** Materials provided **
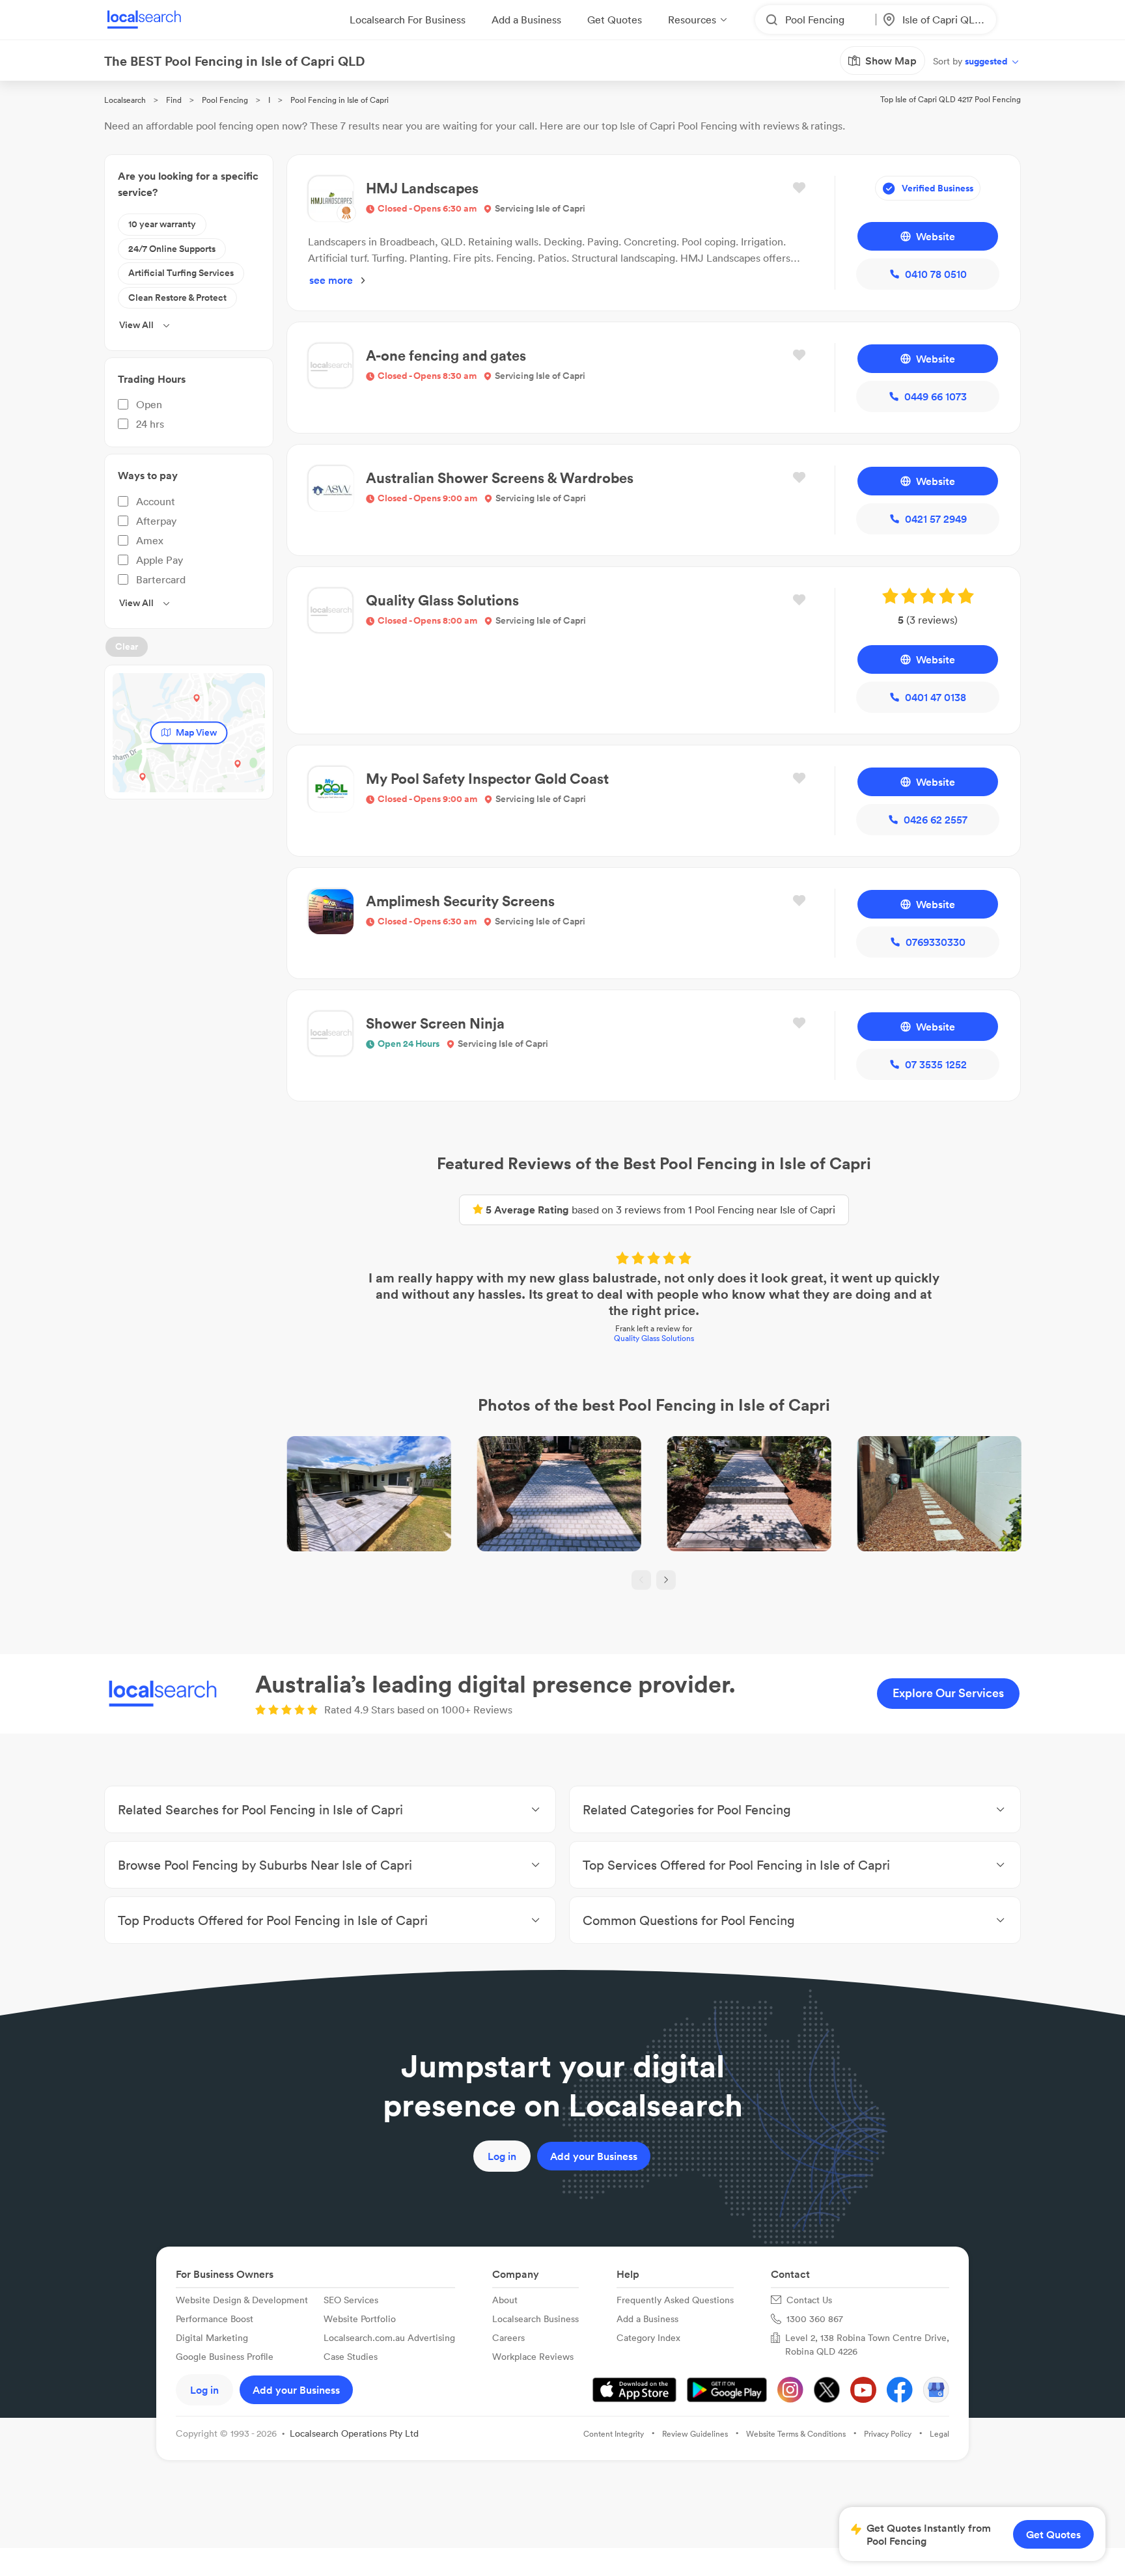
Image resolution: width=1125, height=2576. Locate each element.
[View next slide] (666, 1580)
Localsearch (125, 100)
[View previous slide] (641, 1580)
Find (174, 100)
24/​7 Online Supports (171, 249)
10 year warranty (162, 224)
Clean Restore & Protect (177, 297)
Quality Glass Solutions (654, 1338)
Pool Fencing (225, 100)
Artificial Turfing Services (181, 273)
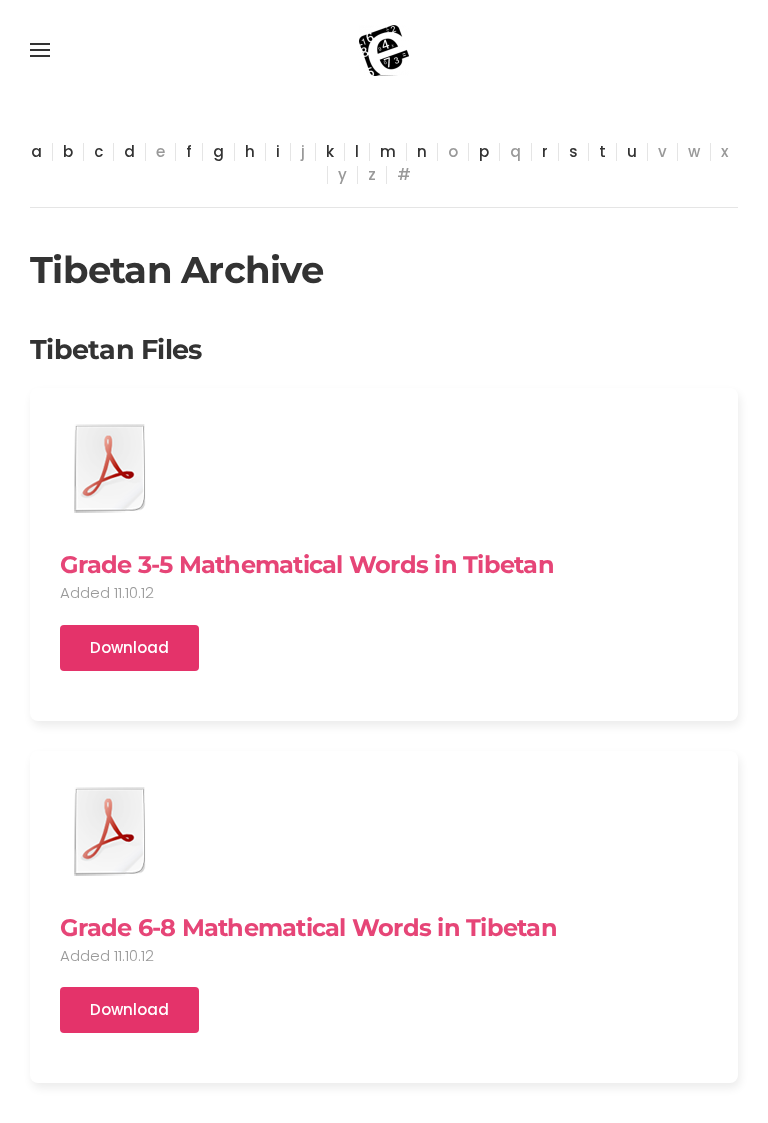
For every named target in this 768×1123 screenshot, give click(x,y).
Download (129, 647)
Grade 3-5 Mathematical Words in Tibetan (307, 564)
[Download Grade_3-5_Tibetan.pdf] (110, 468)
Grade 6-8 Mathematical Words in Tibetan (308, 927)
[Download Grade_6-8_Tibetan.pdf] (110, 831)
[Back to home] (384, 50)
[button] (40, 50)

** Work item **
Check every line of the entries above for the word "Words" and report how many lines contain it, giving the number only.

** Solution for this task **
2